Work to be completed: Reproduce the lines of the material below word for word, starting with the line that contains "Escoltar (148, 241)" and continuing through the end of the material.

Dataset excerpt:
────

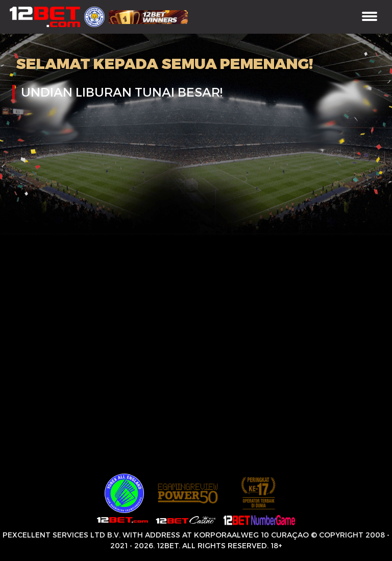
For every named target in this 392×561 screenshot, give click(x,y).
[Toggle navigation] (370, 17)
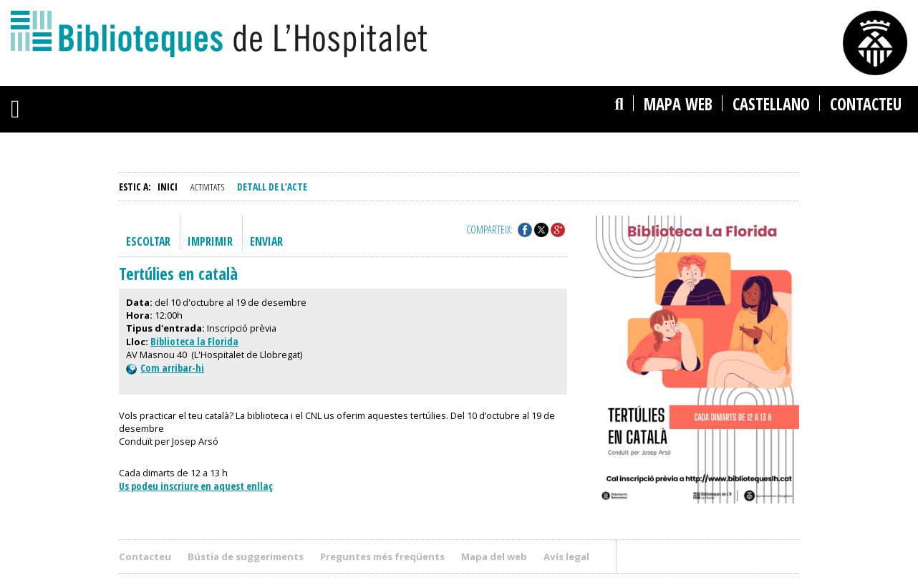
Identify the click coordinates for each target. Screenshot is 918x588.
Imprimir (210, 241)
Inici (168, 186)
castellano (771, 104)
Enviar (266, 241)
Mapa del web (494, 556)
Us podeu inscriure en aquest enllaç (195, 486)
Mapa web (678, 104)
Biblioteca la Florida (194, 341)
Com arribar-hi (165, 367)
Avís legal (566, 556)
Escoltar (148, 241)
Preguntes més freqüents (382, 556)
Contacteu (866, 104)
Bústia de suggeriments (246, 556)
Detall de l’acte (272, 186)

────

Response to this exercise:
Escoltar (148, 241)
Preguntes més freqüents (382, 556)
Contacteu (866, 104)
Bústia de suggeriments (246, 556)
Detall de l’acte (272, 186)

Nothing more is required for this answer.